PROBLEM DETAILS:
Please list every line in the items below that contains the word "height", copying each such line in full.

RECORDS SUPPLIED:
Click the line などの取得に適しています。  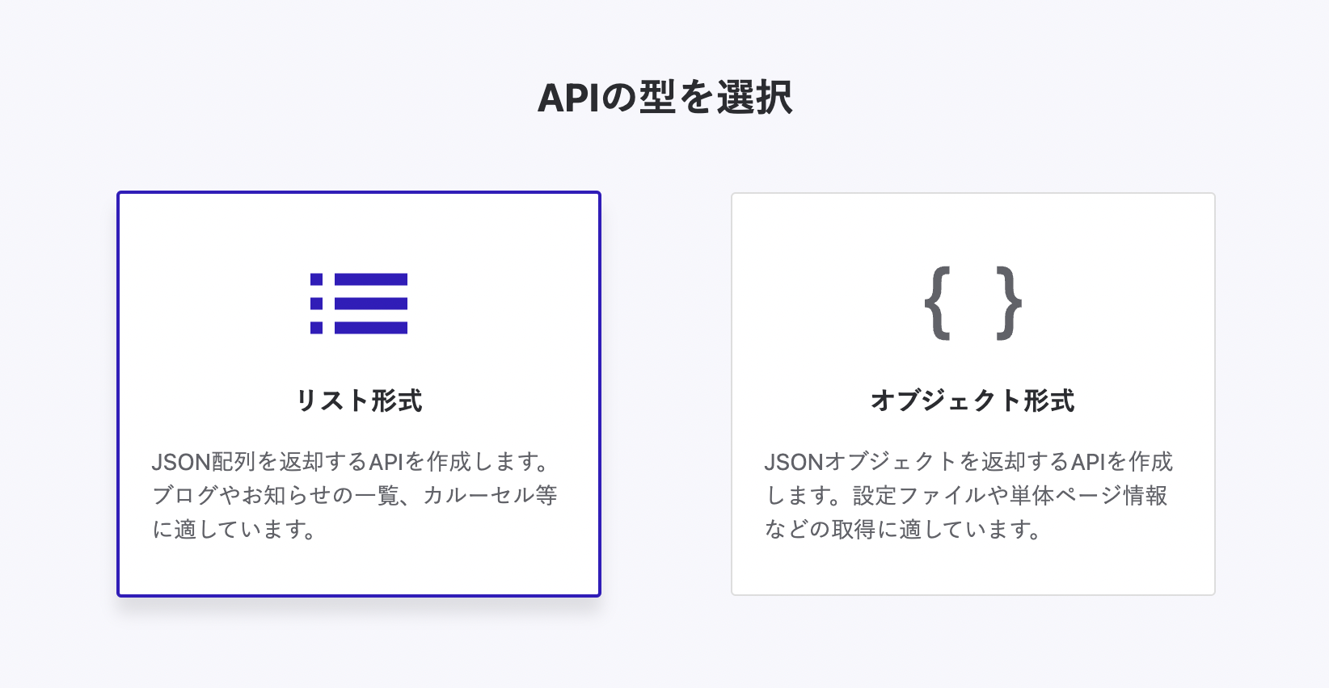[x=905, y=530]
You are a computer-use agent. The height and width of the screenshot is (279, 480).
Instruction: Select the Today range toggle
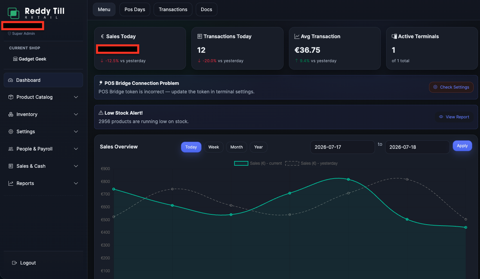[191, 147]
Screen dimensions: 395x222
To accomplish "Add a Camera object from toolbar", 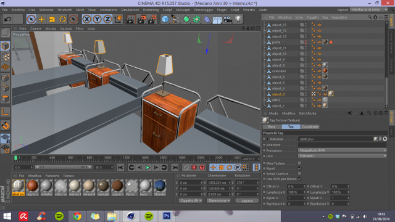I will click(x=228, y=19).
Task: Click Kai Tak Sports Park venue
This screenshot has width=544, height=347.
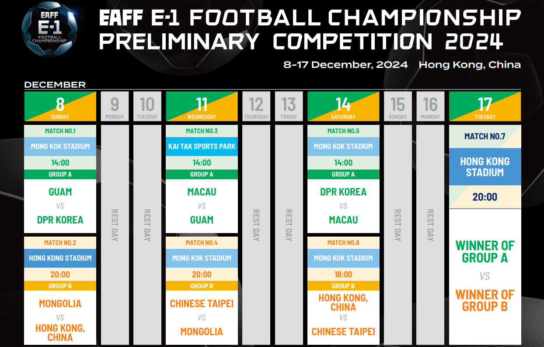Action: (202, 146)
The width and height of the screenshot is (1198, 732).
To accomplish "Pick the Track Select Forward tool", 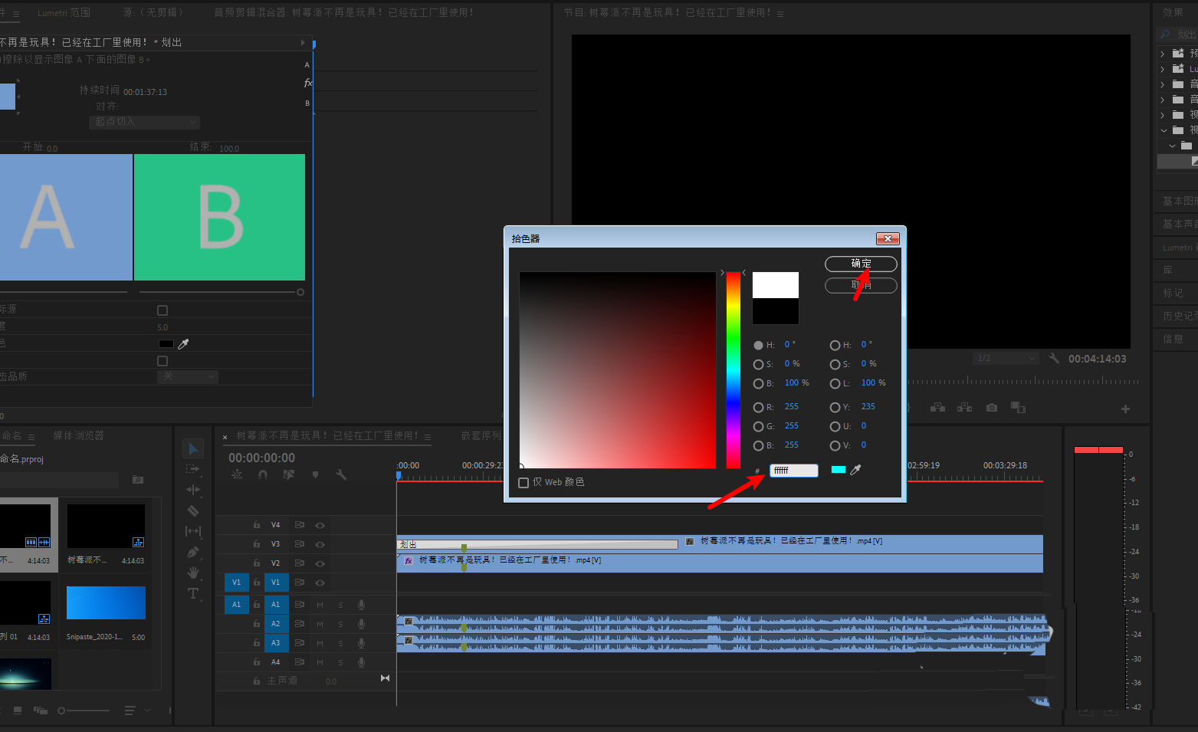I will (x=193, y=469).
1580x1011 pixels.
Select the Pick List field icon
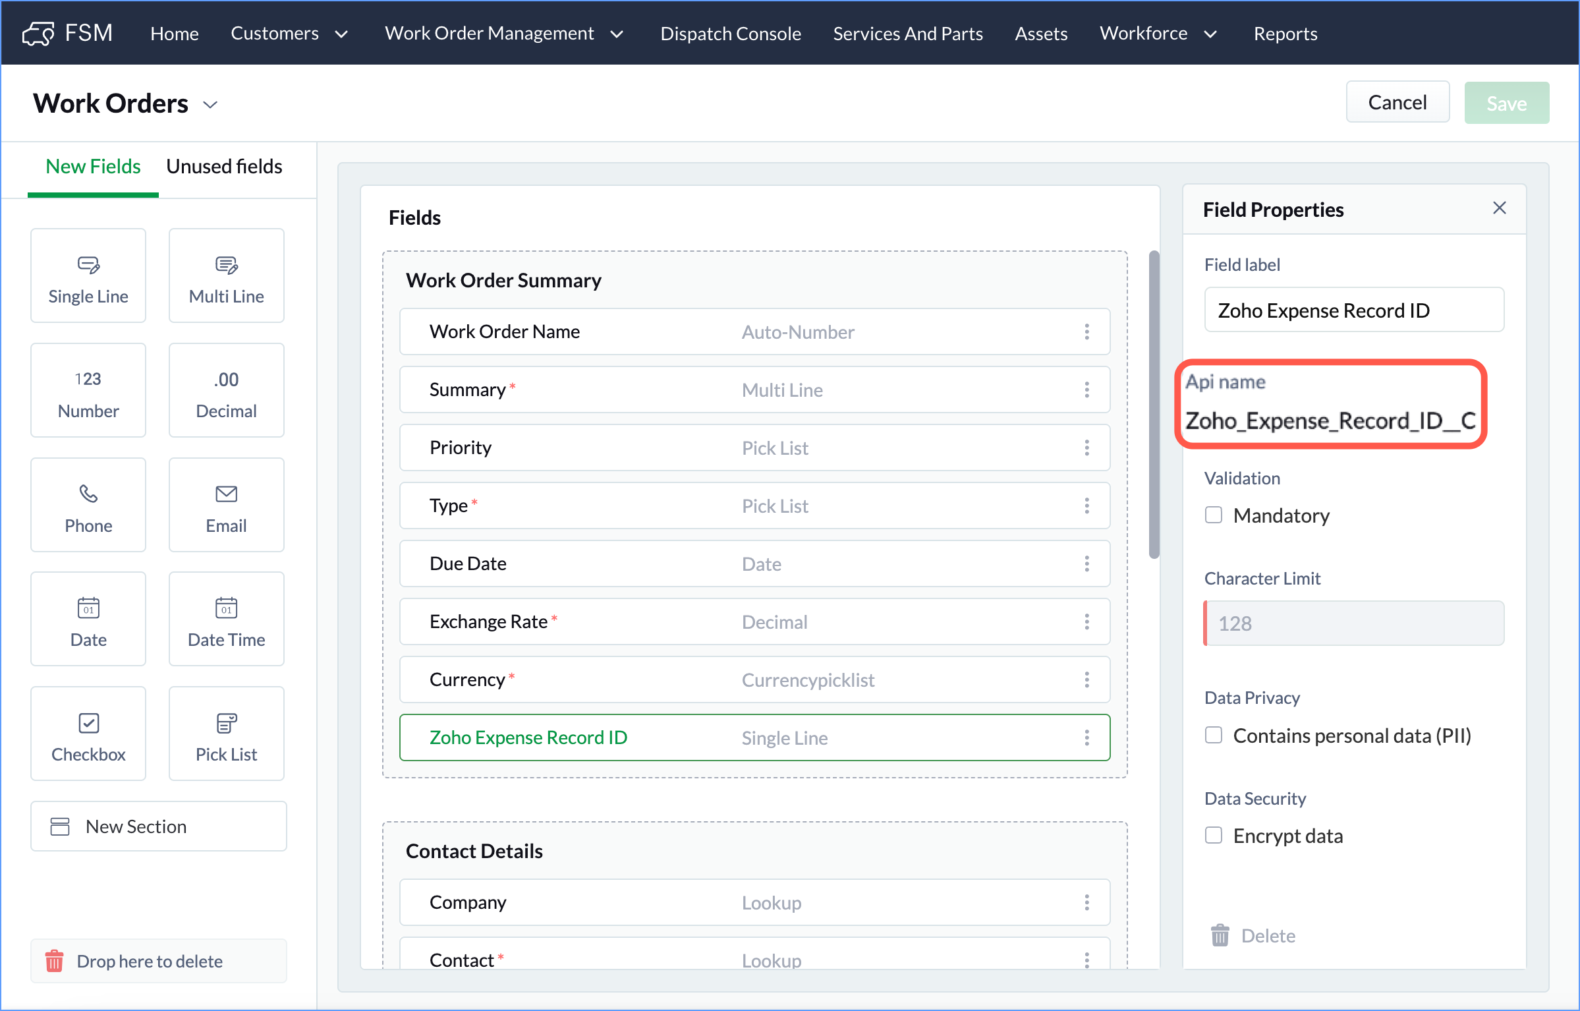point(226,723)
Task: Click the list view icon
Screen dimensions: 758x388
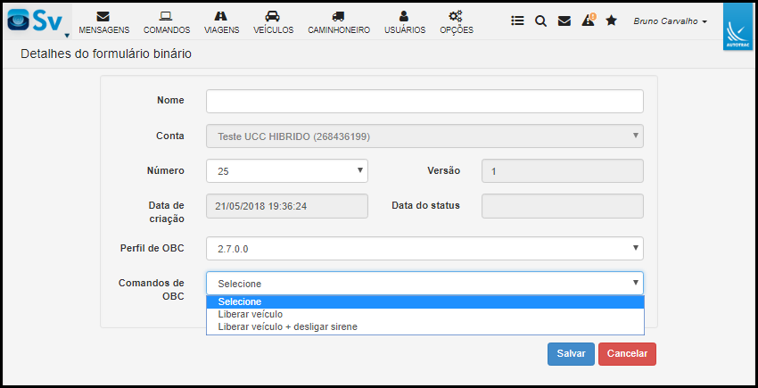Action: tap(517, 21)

COMPLETED TASK:
You are a computer-use agent. The height and width of the screenshot is (279, 480).
This screenshot has width=544, height=347.
The width and height of the screenshot is (1198, 732).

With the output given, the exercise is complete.